Transform is not working on 0.3.x
Mix.install([{:explorer, "0.3.1"}])
Explorer.DataFrame.new(a: ["a", "b"], b: [1, 2])
|> Explorer.DataFrame.mutate_with(&[c: Explorer.Series.transform(&1[:b], fn p -> p end)])
** (RuntimeError) cannot perform operation on an Explorer.Backend.LazySeries
(explorer 0.3.1) lib/explorer/backend/lazy_series.ex:451: Explorer.Backend.LazySeries.transform/2
(explorer 0.3.1) lib/explorer/series.ex:2093: Explorer.Series.transform/2
(stdlib 3.17) erl_eval.erl:685: :erl_eval.do_apply/6
(stdlib 3.17) erl_eval.erl:893: :erl_eval.expr_list/6
(stdlib 3.17) erl_eval.erl:237: :erl_eval.expr/5
(stdlib 3.17) erl_eval.erl:229: :erl_eval.expr/5
(explorer 0.3.1) lib/explorer/data_frame.ex:1398: Explorer.DataFrame.mutate_with/2
Correct. mutate_with now performs a lazy operation and we cannot perform a transform lazily. I think this may work:
df = Explorer.DataFrame.new(a: ["a", "b"], b: [1, 2])
c = Explorer.Series.transform(df[:b], fn p -> p end)
Explorer.DataFrame.mutate(c: c)
However, this will stop working on v0.4. We could allow it to work but it means people can accidentally write eager operations when they should be lazy. I think we need to introduce a specific API for replacing one or more columns in a dataframe. @cigrainger, do you have any suggestions? I can think of two:
-
Explorer.DataFrame.replace(c: Explorer.Series.transform(df[:b], fn p -> p end))- it works pretty much as mutate today, but it is eager -
Explorer.DataFrame.put(df, :c, Explorer.Series.transform(df[:b], fn p -> p end))- since we already implement the Access protocol
@cigrainger / @philss / @kimjoaoun thoughts?
Similar problem.
How can I know which operations are available to be performed lazily?

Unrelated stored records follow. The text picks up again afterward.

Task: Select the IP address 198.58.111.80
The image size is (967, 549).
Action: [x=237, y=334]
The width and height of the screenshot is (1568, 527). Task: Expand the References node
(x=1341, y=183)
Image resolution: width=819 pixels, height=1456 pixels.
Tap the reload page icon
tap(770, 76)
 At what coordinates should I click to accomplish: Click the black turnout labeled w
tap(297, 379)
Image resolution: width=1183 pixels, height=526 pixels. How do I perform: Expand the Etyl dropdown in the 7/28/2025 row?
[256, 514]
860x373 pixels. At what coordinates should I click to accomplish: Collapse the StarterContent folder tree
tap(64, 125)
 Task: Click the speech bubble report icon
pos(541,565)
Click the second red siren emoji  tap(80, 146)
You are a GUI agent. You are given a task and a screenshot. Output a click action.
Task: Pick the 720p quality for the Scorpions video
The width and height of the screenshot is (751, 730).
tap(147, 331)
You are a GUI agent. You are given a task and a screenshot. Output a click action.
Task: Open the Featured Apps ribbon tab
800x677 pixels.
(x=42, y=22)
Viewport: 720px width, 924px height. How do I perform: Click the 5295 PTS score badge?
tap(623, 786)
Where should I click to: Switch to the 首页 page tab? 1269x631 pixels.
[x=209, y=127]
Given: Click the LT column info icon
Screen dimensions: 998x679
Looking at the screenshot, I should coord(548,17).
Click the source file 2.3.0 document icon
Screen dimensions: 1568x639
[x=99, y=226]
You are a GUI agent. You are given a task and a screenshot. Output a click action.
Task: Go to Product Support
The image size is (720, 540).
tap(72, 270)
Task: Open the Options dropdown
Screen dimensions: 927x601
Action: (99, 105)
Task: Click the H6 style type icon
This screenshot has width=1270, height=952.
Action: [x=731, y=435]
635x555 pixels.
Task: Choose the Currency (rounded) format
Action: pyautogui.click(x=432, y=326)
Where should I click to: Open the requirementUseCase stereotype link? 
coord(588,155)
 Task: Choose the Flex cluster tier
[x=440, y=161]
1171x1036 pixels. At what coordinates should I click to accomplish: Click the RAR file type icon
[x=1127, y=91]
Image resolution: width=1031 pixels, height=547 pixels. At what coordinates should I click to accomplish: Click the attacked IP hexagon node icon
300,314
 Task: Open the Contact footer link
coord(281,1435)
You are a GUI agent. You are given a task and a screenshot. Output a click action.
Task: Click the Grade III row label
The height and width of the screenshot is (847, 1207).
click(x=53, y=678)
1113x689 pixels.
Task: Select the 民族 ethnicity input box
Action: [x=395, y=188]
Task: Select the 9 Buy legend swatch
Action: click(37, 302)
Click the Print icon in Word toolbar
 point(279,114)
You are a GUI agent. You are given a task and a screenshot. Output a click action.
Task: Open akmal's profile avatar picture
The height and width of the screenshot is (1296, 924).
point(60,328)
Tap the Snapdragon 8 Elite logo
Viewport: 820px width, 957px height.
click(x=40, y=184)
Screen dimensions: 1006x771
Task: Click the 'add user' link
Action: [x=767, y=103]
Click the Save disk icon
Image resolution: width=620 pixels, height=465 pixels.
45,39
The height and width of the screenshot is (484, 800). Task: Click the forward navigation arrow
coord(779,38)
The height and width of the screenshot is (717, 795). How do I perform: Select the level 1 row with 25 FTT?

Following https://hexdocs.pm/explorer/Explorer.DataFrame.html#mutate_with/2,
This function is similar to mutate/2, but allows complex operations to be performed, since it uses a virtual representation of the dataframe. The only requirement is that a series operation is returned.
I didn't get the meaning of The only requirement is that a series operation is returned.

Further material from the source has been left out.